That last clause is the whole catch. DOM control only exists where there is a document to read. A web page, yes. A canvas-heavy game, a native desktop app, an OS dialog, a remote-desktop stream — no. Those have no DOM, so a structured agent has nothing to read and falls back to pixels or simply cannot act. This is exactly why the architecture you pick should follow the surface your task lives on, not the other way around.

BrowserBash sits firmly on the DOM side. You give it a plain-English objective, and an AI agent drives a real Chrome browser step by step — no selectors to write, no XPath to babysit — resolving elements from the page's structure rather than from screen coordinates. You get a clear pass/fail verdict plus any structured values you asked for. The bet is narrow and deliberate: stay in the browser, read the DOM, and be faster, cheaper, and more deterministic than a pixel agent for browser work. The full mechanics are on the features page.

Browser tools: the action space agents actually use on the web

Once you commit to the browser, the action space gets sharper than a generic mouse-and-keyboard catalog. Web pages have structure, and good browser tools lean on it. A modern browser-agent toolkit usually exposes moves like these:

That last one is the difference between automation that does things and automation that verifies things. An agent that clicks Buy is mildly useful. An agent that clicks Buy, then confirms the confirmation page shows the right total and returns that total as data, is something you can wire into a pipeline and trust. BrowserBash leans hard into the verify case: the objective ends in a verdict, and the structured values come back machine-readable so the next step in your workflow can act on them. Worked examples live in the tutorials.

Browser-scoped tools also inherit the browser's plumbing for free. Cookies, sessions, headers, downloads, and multiple tabs are all first-class because you are in a real Chrome, not poking at a picture of one — plumbing a pixel agent has to reconstruct from the outside, one screenshot at a time.

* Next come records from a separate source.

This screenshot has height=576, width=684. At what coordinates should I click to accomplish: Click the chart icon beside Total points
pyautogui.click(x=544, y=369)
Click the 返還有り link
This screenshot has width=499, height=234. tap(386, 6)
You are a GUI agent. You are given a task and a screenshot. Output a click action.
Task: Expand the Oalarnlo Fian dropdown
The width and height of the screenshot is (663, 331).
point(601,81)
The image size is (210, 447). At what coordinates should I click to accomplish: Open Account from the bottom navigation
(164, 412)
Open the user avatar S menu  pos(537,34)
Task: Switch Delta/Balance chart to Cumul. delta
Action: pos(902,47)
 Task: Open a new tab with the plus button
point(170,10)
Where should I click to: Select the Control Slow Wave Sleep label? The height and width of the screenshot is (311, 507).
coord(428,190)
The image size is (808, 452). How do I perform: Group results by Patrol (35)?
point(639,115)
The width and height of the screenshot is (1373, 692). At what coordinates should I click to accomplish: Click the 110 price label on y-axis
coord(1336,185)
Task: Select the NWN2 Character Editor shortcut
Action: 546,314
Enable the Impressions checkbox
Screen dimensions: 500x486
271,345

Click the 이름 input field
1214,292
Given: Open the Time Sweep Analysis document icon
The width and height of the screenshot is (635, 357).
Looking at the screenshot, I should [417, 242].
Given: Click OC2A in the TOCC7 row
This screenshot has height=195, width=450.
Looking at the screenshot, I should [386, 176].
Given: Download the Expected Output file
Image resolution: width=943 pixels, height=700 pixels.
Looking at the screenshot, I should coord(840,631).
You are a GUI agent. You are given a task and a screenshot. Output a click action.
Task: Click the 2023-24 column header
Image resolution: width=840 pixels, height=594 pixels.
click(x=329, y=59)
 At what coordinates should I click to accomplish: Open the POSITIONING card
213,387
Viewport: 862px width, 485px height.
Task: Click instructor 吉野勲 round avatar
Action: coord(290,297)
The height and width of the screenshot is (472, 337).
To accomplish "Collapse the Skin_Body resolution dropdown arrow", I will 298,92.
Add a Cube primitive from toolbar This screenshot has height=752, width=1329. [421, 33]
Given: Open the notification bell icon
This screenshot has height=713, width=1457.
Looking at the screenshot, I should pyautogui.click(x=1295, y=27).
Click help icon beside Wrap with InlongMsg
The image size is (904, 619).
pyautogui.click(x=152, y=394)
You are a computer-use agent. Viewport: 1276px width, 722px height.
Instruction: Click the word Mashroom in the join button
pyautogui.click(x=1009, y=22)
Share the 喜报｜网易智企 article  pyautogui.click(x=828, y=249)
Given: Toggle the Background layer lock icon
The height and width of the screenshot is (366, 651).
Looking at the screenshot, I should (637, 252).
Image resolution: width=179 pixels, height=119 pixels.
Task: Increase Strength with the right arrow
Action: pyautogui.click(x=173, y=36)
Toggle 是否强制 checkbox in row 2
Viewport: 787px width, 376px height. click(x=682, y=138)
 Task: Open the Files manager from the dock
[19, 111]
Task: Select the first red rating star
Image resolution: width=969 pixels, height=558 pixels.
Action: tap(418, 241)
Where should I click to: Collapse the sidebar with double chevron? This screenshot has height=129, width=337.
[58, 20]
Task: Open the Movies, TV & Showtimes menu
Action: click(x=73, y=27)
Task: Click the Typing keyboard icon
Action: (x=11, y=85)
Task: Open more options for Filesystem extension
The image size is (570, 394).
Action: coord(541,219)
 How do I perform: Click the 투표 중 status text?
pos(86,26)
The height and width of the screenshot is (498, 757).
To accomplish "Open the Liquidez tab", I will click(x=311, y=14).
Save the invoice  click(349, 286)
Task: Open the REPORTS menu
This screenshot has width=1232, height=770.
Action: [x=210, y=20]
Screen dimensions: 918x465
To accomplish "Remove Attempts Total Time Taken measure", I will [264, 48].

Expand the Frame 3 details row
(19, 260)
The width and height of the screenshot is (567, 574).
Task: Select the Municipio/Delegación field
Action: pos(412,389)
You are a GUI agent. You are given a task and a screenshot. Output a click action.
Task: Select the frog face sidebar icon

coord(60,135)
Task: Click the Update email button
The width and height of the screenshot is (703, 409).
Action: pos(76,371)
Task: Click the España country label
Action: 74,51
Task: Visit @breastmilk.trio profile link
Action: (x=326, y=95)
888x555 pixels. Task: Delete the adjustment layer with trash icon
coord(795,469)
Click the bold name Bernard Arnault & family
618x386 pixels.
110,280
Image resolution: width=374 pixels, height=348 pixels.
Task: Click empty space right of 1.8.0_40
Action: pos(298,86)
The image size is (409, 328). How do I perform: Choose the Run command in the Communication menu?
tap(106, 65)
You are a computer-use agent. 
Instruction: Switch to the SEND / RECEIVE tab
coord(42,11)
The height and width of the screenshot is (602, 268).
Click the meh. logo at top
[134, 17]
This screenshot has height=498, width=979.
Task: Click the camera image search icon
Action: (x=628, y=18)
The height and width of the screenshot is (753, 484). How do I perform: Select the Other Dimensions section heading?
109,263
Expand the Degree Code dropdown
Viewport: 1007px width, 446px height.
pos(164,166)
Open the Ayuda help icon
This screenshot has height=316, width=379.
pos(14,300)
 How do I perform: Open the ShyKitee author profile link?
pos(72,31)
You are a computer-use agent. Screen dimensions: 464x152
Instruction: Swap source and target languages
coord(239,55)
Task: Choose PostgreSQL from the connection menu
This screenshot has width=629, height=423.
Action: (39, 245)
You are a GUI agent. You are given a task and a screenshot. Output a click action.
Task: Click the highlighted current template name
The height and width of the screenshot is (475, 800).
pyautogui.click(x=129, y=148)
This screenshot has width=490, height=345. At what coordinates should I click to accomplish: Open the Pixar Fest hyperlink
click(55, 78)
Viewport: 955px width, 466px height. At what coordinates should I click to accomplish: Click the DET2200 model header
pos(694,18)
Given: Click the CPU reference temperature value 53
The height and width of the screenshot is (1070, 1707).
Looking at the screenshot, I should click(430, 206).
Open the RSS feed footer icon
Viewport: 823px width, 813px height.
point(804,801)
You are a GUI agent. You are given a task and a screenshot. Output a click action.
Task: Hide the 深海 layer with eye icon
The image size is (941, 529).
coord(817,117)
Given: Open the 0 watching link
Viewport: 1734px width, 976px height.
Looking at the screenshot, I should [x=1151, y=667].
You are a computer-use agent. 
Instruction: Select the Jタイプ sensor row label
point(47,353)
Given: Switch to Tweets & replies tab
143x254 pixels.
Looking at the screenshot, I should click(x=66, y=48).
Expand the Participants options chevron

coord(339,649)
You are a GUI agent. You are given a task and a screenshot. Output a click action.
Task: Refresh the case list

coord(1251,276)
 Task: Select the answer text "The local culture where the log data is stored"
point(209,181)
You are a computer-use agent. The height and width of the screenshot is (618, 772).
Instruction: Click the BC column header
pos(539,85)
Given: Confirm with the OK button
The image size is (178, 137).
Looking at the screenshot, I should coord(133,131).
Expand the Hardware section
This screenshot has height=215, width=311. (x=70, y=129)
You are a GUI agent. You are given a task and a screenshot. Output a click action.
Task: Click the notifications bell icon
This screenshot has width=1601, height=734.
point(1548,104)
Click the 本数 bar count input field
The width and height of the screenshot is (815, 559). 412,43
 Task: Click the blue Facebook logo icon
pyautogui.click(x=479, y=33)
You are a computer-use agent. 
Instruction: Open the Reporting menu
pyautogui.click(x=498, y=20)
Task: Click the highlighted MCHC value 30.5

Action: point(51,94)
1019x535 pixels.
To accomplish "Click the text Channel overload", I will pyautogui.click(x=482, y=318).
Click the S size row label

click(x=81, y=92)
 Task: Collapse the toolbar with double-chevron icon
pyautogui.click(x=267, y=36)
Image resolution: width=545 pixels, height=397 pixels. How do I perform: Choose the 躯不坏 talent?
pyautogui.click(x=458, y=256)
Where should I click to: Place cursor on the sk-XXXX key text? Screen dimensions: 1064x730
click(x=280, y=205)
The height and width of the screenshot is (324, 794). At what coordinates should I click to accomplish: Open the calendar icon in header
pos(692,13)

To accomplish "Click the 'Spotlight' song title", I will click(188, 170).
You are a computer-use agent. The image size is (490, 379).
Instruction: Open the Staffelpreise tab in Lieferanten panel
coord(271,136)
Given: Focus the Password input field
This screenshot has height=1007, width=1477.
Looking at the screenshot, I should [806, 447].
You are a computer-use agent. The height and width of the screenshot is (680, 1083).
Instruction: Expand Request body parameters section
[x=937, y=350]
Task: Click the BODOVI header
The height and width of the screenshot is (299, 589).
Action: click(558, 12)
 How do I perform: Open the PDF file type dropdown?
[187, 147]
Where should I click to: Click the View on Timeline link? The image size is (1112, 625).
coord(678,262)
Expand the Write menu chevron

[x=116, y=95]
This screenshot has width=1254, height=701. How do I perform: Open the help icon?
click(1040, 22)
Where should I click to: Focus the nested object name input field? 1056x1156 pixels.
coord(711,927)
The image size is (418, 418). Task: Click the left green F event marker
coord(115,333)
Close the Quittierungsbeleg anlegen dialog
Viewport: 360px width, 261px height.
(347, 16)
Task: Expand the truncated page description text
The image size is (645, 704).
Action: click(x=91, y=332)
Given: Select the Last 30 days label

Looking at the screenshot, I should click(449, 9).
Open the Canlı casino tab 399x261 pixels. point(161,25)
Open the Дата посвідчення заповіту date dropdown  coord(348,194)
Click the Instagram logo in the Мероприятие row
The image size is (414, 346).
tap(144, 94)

A concrete look: driving Chrome with BrowserBash

Enough theory. Here is what the browser action space looks like from a terminal. Install the CLI and hand it an objective in plain English — no selectors, no page objects.

npm install -g browserbash-cli

browserbash run "Go to the demo store, search for 'wireless mouse', \
  open the first result, add it to the cart, and confirm the cart \
  shows exactly 1 item. Return the product title and price."

The agent navigates, finds elements by their structure, performs each step, and returns a verdict plus the title and price as structured values. No XPath, no waitForSelector, no flaky timing glue.

For CI, switch on agent mode. It emits NDJSON you can parse step by step and uses exit codes — 0 for pass, non-zero for the various failure and error states — so a pipeline can branch on the result without scraping logs.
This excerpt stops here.